- **INPUT RECORDS**:

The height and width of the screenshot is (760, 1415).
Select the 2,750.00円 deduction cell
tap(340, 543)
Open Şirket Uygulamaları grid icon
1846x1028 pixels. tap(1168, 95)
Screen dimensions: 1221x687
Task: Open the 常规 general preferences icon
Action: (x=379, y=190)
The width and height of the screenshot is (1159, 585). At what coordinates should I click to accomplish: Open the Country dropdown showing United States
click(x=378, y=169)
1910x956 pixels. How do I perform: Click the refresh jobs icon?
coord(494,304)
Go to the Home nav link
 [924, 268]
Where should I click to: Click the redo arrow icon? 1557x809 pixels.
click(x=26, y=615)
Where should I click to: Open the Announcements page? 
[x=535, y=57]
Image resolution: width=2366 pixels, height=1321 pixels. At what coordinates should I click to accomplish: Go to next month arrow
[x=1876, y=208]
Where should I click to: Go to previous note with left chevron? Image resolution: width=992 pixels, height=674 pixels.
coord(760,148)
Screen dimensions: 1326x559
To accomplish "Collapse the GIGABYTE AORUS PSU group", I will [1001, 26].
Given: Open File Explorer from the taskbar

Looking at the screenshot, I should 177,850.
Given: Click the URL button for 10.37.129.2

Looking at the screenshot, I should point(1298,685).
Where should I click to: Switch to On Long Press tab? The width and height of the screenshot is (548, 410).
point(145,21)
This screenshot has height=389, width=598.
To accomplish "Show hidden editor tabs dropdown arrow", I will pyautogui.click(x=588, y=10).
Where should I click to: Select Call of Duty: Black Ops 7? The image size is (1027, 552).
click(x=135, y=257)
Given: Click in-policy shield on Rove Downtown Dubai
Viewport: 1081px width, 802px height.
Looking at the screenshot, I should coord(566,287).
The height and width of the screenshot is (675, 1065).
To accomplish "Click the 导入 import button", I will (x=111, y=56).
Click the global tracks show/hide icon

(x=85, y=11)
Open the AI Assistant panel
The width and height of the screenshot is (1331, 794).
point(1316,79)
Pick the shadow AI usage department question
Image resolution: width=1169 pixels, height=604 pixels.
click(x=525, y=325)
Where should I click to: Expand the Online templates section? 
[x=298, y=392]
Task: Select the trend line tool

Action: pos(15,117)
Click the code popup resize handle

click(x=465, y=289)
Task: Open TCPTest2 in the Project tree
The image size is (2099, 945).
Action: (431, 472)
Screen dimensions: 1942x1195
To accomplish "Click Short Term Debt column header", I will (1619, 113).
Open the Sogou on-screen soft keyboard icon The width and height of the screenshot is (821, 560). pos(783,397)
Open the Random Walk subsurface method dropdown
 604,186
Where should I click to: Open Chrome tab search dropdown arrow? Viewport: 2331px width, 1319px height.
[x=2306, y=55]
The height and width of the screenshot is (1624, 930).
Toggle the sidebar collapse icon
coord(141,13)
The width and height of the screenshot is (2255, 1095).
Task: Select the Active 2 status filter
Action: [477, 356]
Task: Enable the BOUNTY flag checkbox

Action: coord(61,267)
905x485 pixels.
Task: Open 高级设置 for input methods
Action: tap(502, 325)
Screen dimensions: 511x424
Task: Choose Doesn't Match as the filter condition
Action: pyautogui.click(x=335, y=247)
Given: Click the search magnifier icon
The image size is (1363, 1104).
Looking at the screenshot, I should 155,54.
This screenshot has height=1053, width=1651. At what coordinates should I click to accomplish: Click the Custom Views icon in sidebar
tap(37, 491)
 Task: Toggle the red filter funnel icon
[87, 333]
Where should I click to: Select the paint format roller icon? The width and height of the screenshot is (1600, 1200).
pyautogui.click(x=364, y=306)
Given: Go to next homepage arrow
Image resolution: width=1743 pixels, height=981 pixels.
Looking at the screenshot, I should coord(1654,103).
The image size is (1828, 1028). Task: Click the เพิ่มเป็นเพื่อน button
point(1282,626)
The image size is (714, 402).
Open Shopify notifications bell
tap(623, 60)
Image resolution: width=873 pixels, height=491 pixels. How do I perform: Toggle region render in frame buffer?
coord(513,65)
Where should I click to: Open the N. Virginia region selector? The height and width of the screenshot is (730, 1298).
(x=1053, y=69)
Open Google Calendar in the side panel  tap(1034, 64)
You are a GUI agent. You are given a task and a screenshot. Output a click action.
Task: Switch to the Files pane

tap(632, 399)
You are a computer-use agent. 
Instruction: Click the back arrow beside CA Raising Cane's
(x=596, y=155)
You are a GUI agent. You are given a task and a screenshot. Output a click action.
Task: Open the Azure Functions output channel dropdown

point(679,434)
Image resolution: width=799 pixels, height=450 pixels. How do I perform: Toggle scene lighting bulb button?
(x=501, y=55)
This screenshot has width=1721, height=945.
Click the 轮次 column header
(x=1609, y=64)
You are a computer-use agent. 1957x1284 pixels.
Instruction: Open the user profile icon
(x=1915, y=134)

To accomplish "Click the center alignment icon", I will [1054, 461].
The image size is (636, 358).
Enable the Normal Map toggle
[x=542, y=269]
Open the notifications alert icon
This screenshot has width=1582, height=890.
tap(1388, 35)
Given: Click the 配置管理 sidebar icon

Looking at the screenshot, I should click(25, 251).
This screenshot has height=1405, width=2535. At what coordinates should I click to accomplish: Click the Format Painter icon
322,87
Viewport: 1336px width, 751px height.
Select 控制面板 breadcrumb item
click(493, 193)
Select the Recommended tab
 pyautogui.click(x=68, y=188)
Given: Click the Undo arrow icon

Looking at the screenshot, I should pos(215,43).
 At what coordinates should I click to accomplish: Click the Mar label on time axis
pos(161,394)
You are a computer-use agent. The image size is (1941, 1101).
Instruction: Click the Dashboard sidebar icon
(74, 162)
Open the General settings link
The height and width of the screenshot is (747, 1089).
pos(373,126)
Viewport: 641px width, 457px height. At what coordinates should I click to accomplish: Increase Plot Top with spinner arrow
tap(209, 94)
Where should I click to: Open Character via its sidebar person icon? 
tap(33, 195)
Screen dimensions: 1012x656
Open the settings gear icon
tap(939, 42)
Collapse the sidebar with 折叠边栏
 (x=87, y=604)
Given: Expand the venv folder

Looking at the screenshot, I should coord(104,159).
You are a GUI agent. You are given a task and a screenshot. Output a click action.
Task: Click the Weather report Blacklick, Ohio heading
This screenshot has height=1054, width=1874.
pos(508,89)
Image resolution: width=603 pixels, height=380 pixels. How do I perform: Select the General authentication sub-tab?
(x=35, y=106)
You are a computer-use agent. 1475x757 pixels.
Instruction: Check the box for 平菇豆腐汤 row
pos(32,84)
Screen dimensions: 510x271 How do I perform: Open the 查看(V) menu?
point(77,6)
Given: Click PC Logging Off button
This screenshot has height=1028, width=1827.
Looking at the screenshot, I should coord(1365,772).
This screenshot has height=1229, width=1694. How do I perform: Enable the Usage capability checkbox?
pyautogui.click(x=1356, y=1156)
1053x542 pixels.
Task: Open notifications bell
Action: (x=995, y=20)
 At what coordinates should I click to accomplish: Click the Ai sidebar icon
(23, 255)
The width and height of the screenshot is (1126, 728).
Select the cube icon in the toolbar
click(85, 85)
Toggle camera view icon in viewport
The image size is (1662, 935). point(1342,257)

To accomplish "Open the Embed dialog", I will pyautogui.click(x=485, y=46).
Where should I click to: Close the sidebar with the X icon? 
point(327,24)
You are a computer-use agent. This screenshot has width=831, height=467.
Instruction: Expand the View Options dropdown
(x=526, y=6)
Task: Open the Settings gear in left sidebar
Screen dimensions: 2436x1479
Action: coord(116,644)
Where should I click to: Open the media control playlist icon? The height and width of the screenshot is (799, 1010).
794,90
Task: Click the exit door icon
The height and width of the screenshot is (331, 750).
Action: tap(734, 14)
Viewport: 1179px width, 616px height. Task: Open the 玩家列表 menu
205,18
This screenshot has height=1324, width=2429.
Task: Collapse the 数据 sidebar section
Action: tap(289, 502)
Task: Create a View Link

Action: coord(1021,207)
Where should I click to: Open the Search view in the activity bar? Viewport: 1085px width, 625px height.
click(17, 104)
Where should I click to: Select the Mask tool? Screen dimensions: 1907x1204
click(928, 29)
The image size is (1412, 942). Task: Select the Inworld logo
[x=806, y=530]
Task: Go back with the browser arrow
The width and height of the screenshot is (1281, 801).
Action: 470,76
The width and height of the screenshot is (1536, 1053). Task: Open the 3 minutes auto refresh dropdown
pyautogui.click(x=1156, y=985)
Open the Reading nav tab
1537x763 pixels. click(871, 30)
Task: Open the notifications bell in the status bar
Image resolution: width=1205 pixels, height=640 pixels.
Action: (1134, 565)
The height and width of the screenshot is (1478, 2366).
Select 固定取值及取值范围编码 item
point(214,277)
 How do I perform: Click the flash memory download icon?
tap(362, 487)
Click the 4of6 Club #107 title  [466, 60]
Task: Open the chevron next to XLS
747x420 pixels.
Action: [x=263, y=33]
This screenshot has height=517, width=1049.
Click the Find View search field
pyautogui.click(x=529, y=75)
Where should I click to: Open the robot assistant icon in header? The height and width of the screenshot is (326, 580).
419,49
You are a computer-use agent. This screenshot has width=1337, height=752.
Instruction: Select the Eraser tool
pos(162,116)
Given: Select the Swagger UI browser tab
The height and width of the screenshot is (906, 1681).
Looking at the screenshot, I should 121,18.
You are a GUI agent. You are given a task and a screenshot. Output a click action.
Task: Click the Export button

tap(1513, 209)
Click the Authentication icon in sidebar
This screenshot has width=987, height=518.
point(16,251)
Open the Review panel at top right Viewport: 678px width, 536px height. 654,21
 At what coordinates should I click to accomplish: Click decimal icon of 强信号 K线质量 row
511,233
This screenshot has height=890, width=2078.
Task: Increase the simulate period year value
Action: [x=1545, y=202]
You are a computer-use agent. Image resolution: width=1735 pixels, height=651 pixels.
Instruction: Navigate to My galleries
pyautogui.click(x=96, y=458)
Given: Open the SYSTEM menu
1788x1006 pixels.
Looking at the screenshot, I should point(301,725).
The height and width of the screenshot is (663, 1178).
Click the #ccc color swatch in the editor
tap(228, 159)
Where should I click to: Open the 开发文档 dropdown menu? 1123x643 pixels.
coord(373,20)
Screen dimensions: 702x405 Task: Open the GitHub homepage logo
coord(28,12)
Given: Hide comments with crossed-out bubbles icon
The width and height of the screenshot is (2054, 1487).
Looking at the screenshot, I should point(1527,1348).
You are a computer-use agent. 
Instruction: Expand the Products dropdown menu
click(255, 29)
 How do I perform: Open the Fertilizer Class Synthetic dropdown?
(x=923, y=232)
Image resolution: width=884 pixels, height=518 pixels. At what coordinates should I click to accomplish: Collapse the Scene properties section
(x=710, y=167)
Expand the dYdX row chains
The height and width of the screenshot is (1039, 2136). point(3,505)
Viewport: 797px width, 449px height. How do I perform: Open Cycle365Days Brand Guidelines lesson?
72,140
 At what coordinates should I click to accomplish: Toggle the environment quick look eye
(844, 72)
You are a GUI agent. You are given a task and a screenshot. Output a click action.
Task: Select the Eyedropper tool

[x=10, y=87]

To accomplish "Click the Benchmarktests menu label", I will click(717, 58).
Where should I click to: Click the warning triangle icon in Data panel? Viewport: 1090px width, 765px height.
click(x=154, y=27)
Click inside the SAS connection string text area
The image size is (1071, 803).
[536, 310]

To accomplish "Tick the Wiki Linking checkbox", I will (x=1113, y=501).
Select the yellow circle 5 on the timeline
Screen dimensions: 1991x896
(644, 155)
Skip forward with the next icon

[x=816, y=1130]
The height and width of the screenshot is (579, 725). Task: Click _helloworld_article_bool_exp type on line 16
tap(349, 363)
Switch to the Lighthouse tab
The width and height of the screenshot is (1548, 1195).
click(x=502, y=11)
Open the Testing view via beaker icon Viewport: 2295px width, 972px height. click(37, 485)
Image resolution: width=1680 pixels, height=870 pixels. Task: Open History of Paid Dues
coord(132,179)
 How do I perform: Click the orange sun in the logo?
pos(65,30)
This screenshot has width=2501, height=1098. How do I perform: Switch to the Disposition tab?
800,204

- **PROBLEM REQUIREMENTS**: Working from the records above, tally the lines that contain "computer" and give only the total.

- **SOLUTION TO THE EXERCISE**: 8